4. What separates ELSS from mutual funds?
ELSS, a type of mutual fund, provides tax deductions of up to Rs 1,50,000 annually under Section 80C of the Income Tax Act, 1961, unlike traditional mutual funds that do not offer tax benefits.
5. What is the process to obtain an ELSS statement?
To access your ELSS statement, you must log in to your investment account with the fund house using your login details. Look for the ‘view/download statement’ option after logging in. Choose the desired timeframe for viewing the statement and download it. If your ELSS investment was made through a third party, you can also retrieve your statement from their website. Additionally, you have the option to view or download your statement from the website of RTAs.
6. Which is superior: NPS or ELSS?
Both NPS and ELSS are popular tax-saving investments under Section 80C of the Income Tax Act.
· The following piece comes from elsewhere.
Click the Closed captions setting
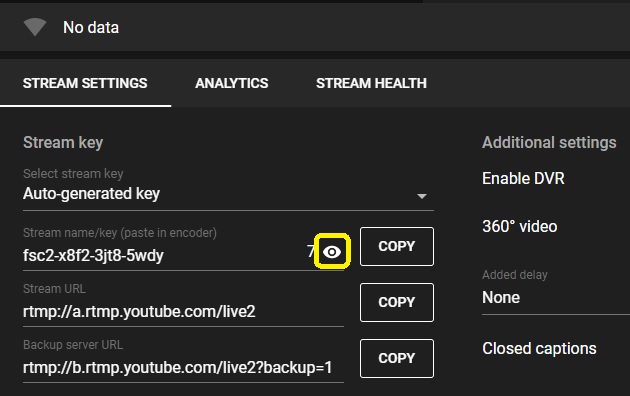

ELSS offers higher returns with a three-year lock-in period, while NPS requires investments to be locked in until retirement.
7. Which is more preferable, PPF or ELSS?
PPF and ELSS are common tax-saving investments under Section 80C of the Income Tax Act, 1961. ELSS is considered superior as it can provide returns between 12%-15%. In contrast, PPF has limited returns and cannot match ELSS. Additionally, PPF has a longer lock-in period of fifteen years compared to ELSS’s three-year lock-in period.
8. How can I obtain proof of my ELSS investment?
To obtain proof of your ELSS investment, simply log into your investment account with the fund house or access the portal of the third party through which you made the investment.
9. Are ELSS funds suitable for risk-averse investors?
ELSS funds have exposure to equities and are subject to market risks, so they may not be suitable for extremely risk-averse investors.
10. Can I invest in ELSS funds through SIP mode?
Yes, many ELSS funds offer the option of investing through SIPs, allowing investors to invest a fixed amount at regular intervals.
11. Are dividends from ELSS funds taxable?
Yes, dividends received from ELSS funds are taxable in the hands of the investors.
12. Can I invest in ELSS funds online?
Yes, most mutual fund providers offer online platforms where investors can easily invest in ELSS funds and manage their portfolios.
Conclusion
Equity Linked Savings Scheme (ELSS) funds offer investors a unique opportunity to save taxes while participating in the wealth creation potential of the stock market. With their tax-saving benefits, potential for higher returns, and flexibility of investment, ELSS funds are an attractive option for individuals seeking to build long-term wealth while minimizing their tax liability.
Investing in ELSS funds requires careful consideration of various factors, including fund performance, risk profile, and investment horizon. By following a disciplined investment approach and staying committed to their financial goals, investors can harness the power of ELSS funds to create wealth and achieve their long-term objectives.